Starting with the line below that holds "At what coordinates" and stopping after the line that holds "Given: Select the Meeting radio button", transcribe the lines exactly, leaving out all pictures.

● RECORDS SHOWN:
Start of Block

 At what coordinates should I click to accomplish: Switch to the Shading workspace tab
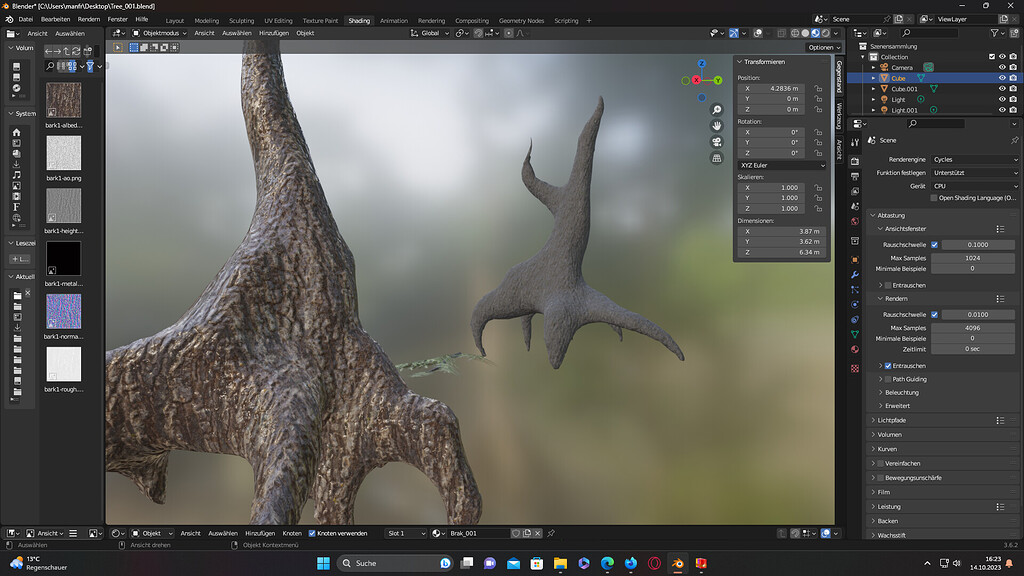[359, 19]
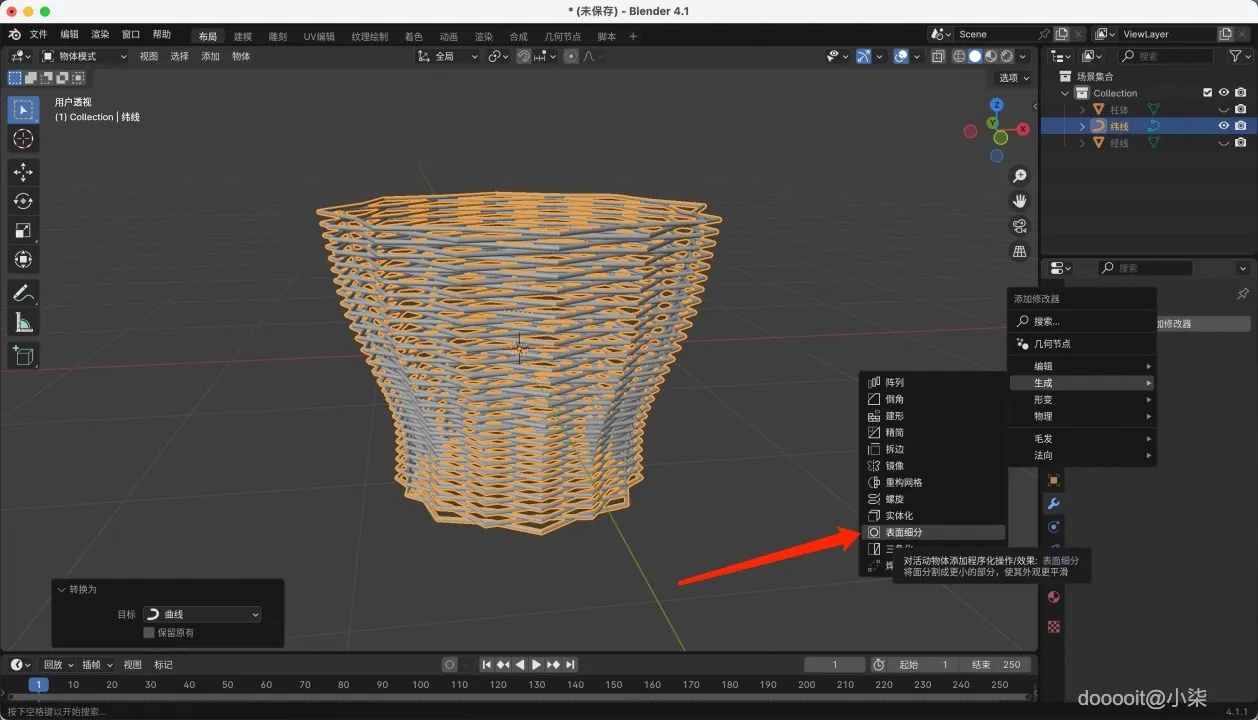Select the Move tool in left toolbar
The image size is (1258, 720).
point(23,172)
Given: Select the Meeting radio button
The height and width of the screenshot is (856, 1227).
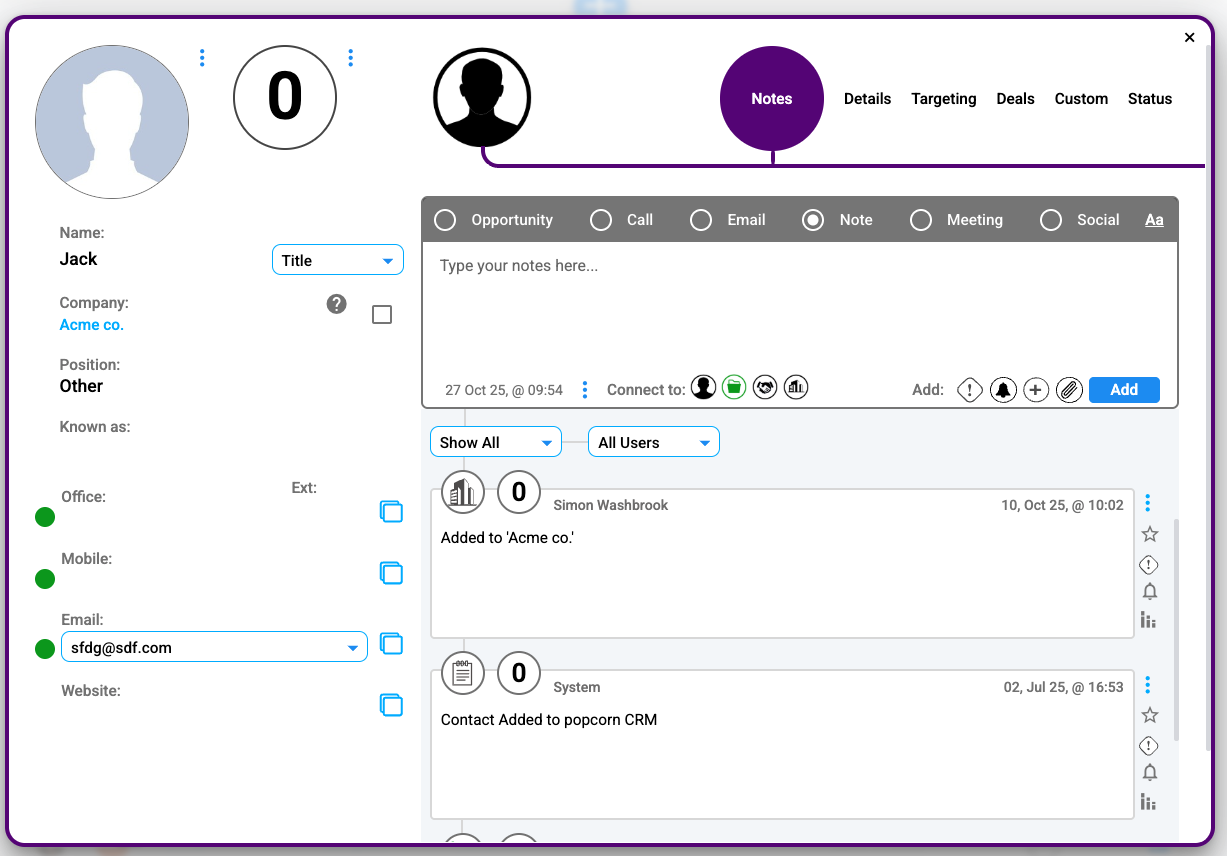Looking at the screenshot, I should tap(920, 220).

End of Block
Start of Block

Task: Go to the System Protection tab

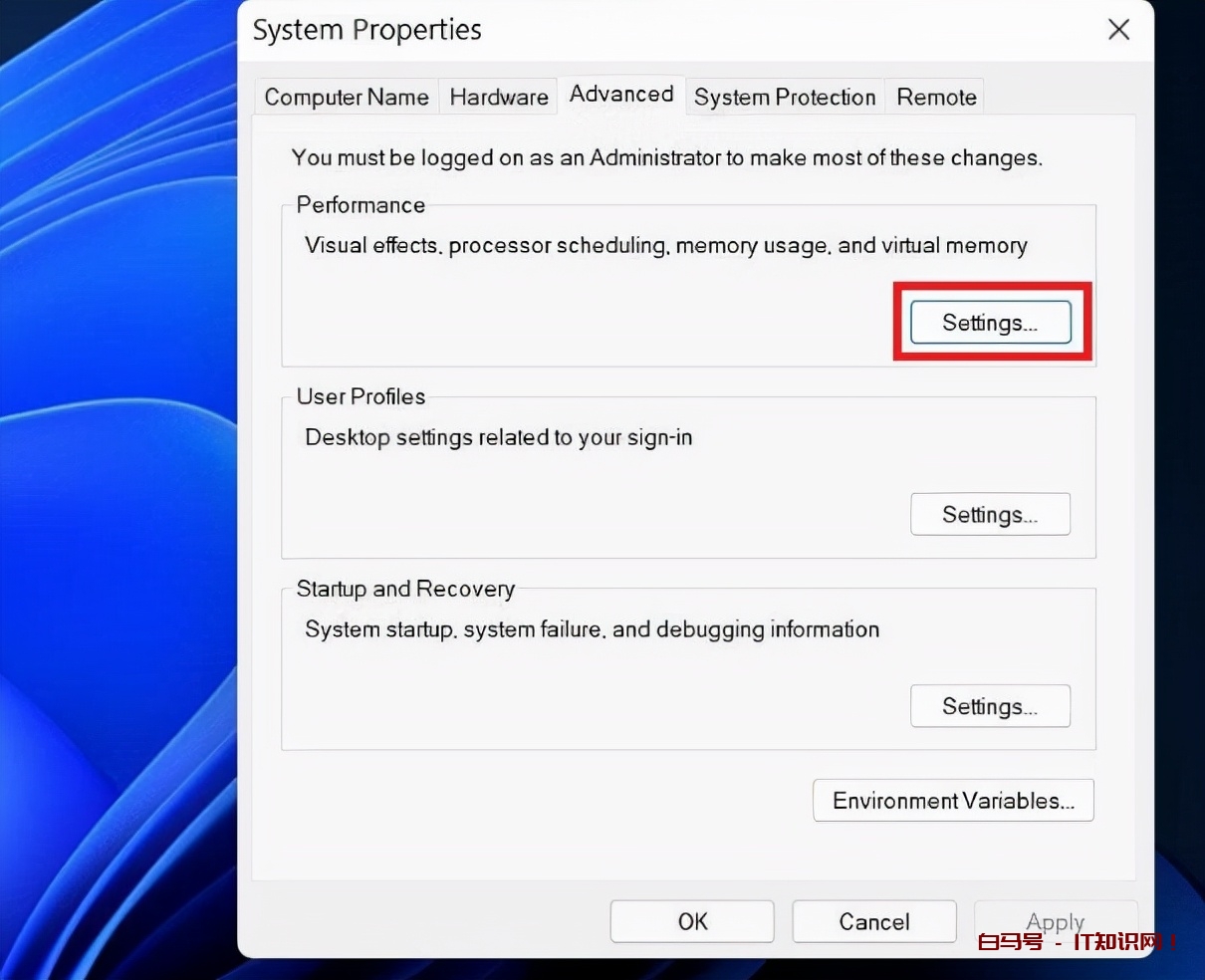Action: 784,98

End of Block

● FINAL ANSWER:
 At what coordinates should I click to accomplish: Switch to the Shading workspace tab
[359, 19]
Select the Move tool in left toolbar
The image size is (1258, 720).
point(23,172)
Given: Select the Meeting radio button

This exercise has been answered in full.